Com 45 mil hectares (63 campos de futebol) de área dedicada à plantação de milho, Palotina, no interior do Paraná, entrou no mapa do agronegócio nos últimos anos pelos seus recordes de colheita do cereal — que é usado tanto como ração pela pecuária como serve de base de muitos alimentos e bebidas feitos para humanos. No começo de 2020, ela descobriu que havia entrado para o seleto grupo de cidades que exportam mais de R$ 1 bilhão em produtos agrícolas, e esse número se refletiu meses depois no caixa de uma das cooperativas locais, a C.Vale, cujo crescimento das receitas foi de 37% no ano passado. Com tantos resultados promissores, a previsão para 2021 era de uma nova temporada de lucros. Só não contava, porém, com uma combinação inédita de fatores negativos no campo: uma longa estiagem nos primeiros meses do ano seguida por uma das geadas mais intensas da década, entre junho e agosto. A última delas, que baixou a temperatura para abaixo de zero em boa parte do estado, arruinou quase a totalidade (95%) do milho de Palotina. “Hoje, a gente olha para o que sobrou e sente vontade de chorar”, confessa Eduardo Nishida, um dos produtores de milho da região. E esse sentimento se reproduziu de muitas formas em outras lavouras espalhadas pelo País.

Esse impacto climático foi ainda mais forte sobre os cafezais de Minas Gerais, São Paulo e do próprio Paraná, responsáveis por quase toda a produção nacional de café. Eles terão uma queda de 22% na colheita de 2021, segundo o Ministério da Agricultura. Só no Sul mineiro, uma extensão de 173 mil hectares de lavouras foi afetada, atingindo ao menos 10 mil produtores locais, como as fazendas de Fernando Caixeta, em Machado (MG). “Perdi 50% da minha safra e ainda nem acabou a seca”, lamenta. A estiagem também atingiu outras culturas importantes do agronegócio brasileiro como a soja e o algodão, além da pecuária, que depende de grãos para alimentar os animais. Passada essa fase mais crítica, outra ameaça irrompe no horizonte: a crise hidrica.

Queda nos números

As mudanças climáticas e a inevitável falta de água nos próximos meses ajudam a entender como o setor, um dos pilares da economia e principal motor da retomada pós-Covid, tropeçou. Embora as perspectivas sejam de recuperação, o tombo de agora não era esperado: foi o pior resultado na composição do PIB do segundo trimestre (-2,8%) e ajudou a puxar para baixo as previsões de crescimento do Brasil em 2021, que hoje é de 5,15%, segundo o Banco Central. Foi a maior queda do agronegócio desde o primeiro trimestre de 2019, quando caiu 2,9%. Não à toa, no fim de agosto, o Instituto de Pesquisa Econômica Aplicada (Ipea) diminuiu em 0,9 pontos percentuais a expectativa de crescimento do PIB Agro deste ano, de 2,6% para 1,7%. “Além do aumento do dólar, que impacta nos insumos de toda a cadeia, e da queima de muitas safras, há ainda o temor da falta de água, já que as plantações brasileiras, em sua maioria, não são irrigadas artificialmente”, explica Alexandre Mori, especialista em agronegócio da consultoria Funcional.
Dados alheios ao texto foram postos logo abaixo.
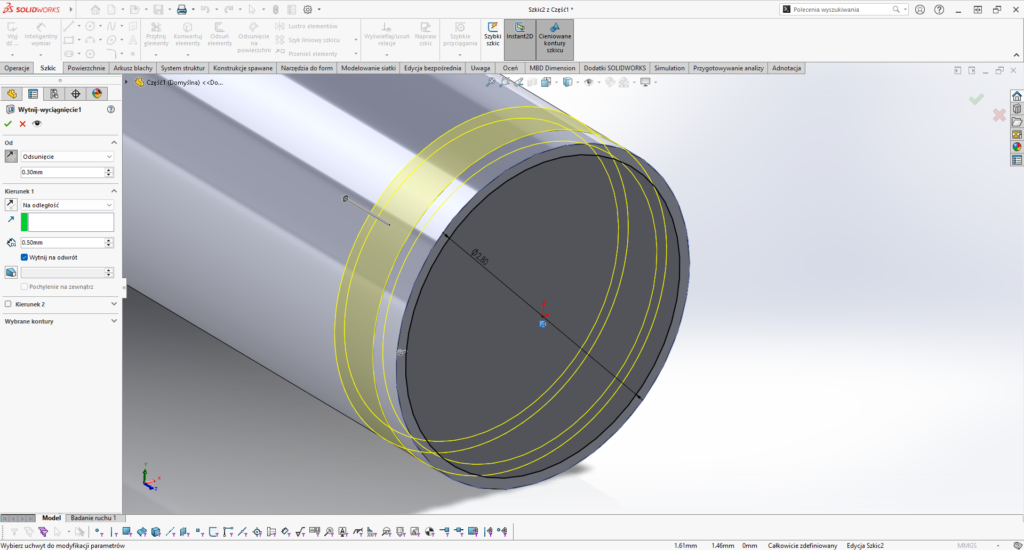Click the print icon in title toolbar
Viewport: 1024px width, 550px height.
[181, 9]
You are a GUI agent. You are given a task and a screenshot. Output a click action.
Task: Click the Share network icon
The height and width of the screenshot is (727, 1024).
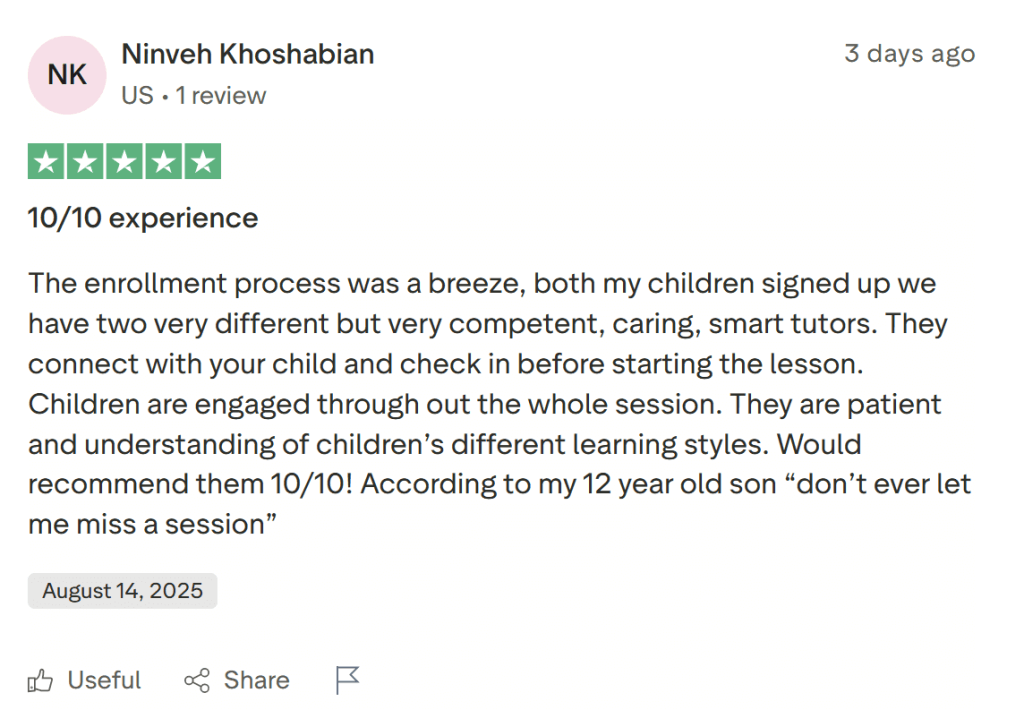(x=197, y=681)
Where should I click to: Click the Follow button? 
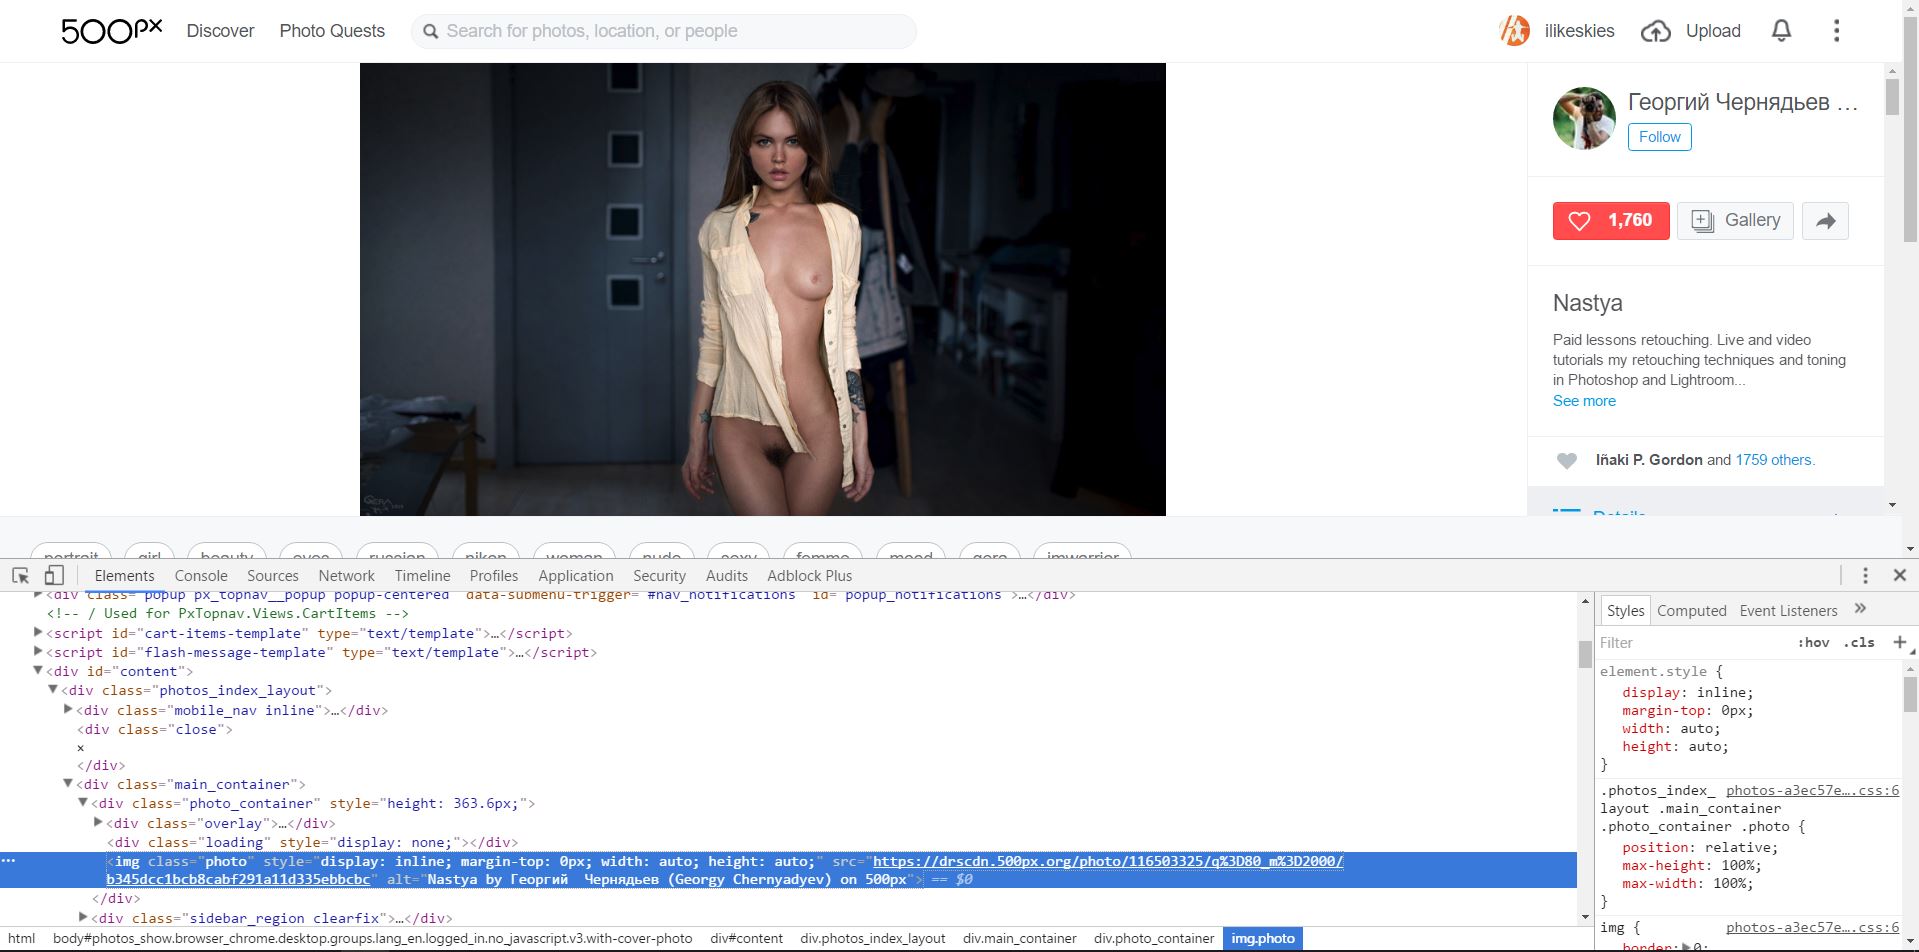click(1659, 137)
“Além do aumento do dólar, há o temor da falta de água, já que as plantações brasileiras não são irrigadas artificialmente”
Alexandre Mori, especialista em agronegócio da Funcional (Crédito:Divulgação)
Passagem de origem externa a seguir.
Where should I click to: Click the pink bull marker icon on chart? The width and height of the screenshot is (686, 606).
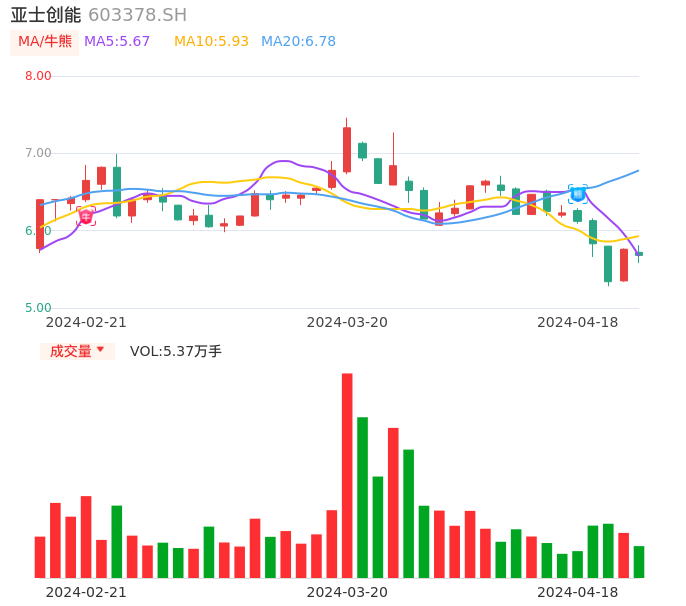click(86, 216)
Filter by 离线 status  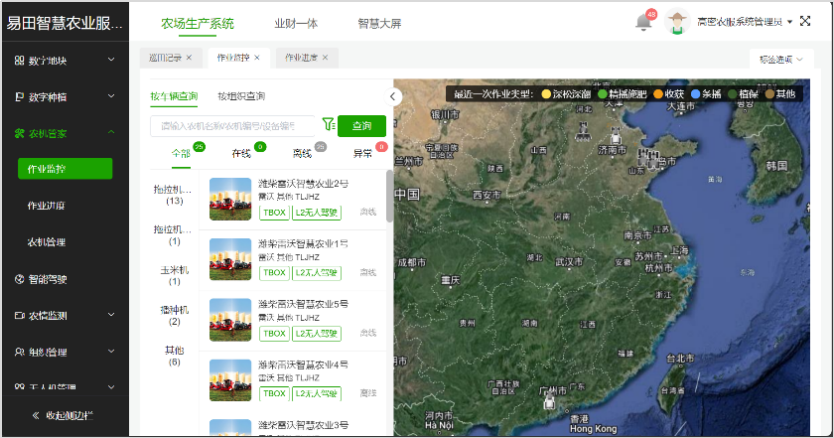pyautogui.click(x=302, y=154)
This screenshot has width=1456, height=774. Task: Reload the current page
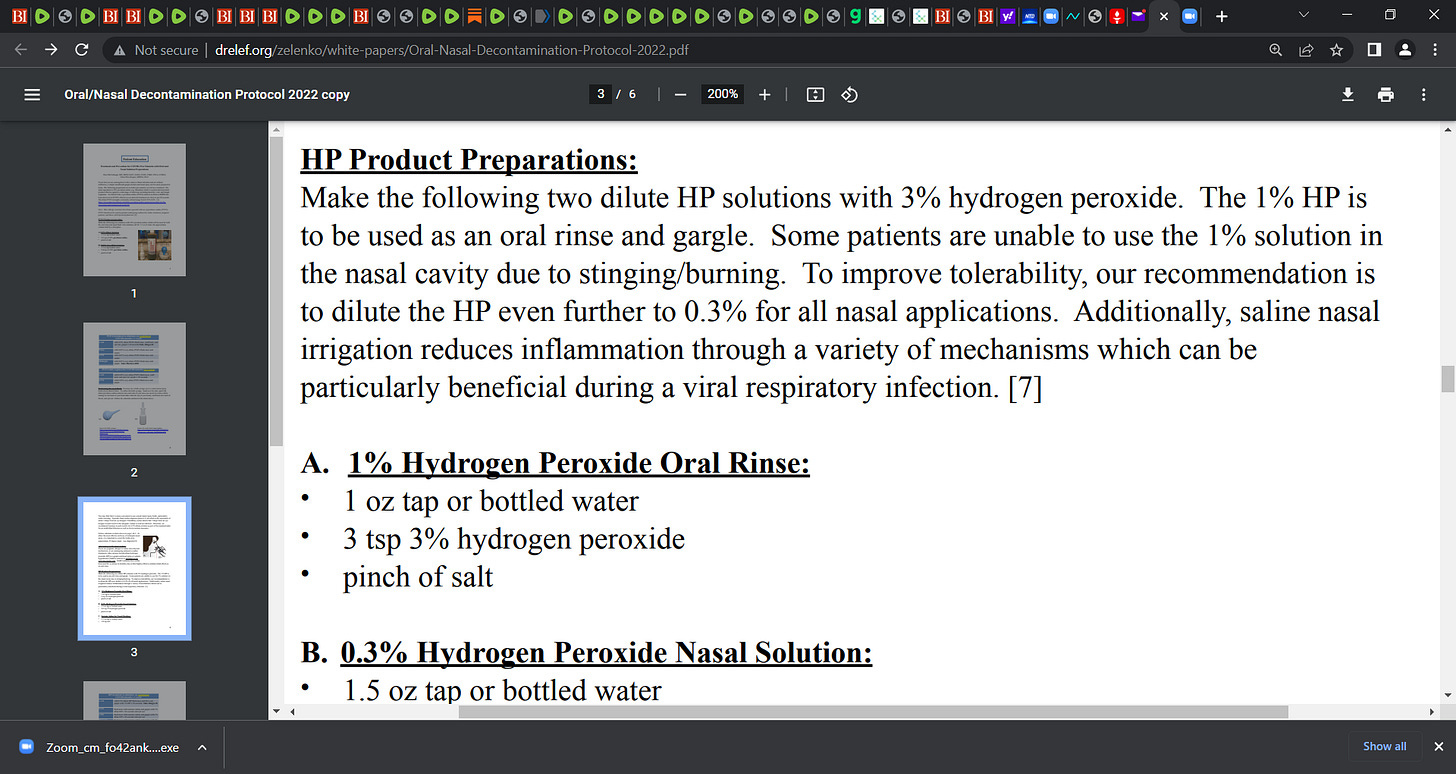(x=82, y=49)
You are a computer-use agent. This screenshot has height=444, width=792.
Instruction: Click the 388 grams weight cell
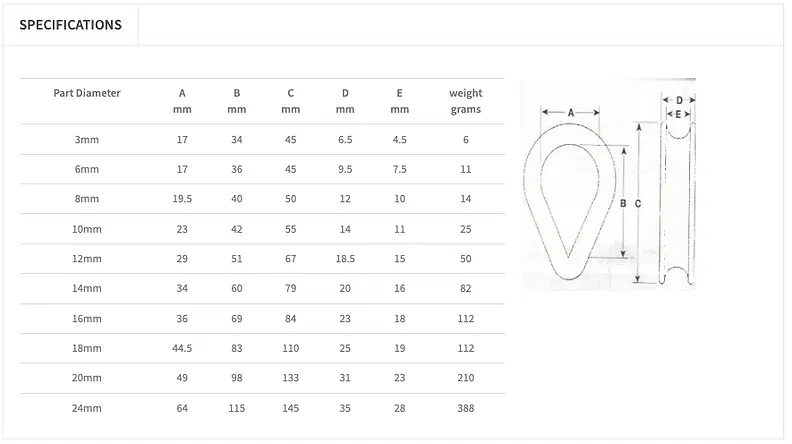(x=466, y=408)
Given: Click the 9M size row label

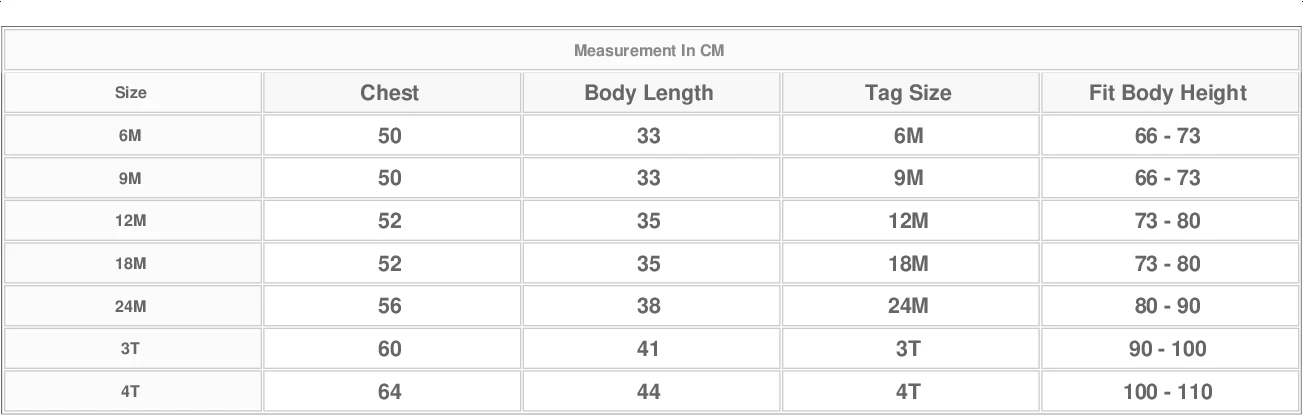Looking at the screenshot, I should pyautogui.click(x=131, y=179).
Em meio a esse cenário adverso, o governo já espera que a produção brasileira de grãos caia 1,2% na atual safra (2020/21) em relação à passada (2019/20) — mesmo com um aumento de 4% de área plantada no mesmo período — por causa das geadas e pelas incertezas com a crise dos reservatórios. “É um cenário que diminui exportações e ainda aumenta custos da produção de carnes, em um momento em que a pecuária patina no mercado interno, por exemplo”, avalia Alfredo Lang, presidente da C.Vale.

O tombo do agronegócio brasileiro e as perspectivas pessimistas já atiçam o mercado internacional. Uma pesquisa da agência Reuters mostra que investidores esperam uma alta de 55% no preço do café até o fim do ano. Nos supermercados brasileiros espera-se que o valor do produto suba 40% ainda neste mês. Já a saca do milho está sendo vendida por um valor 72% maior no exterior desde o primeiro semestre do ano — alta semelhante à verificada internamente. Com isso, as expectativas são todas postas sobre o ano que vem. A torcida é, principalmente, pelas chuvas. “O sentimento é que as perdas poderão ser repostas no futuro e de que é hora de pensar em 2022”, afirma Mori.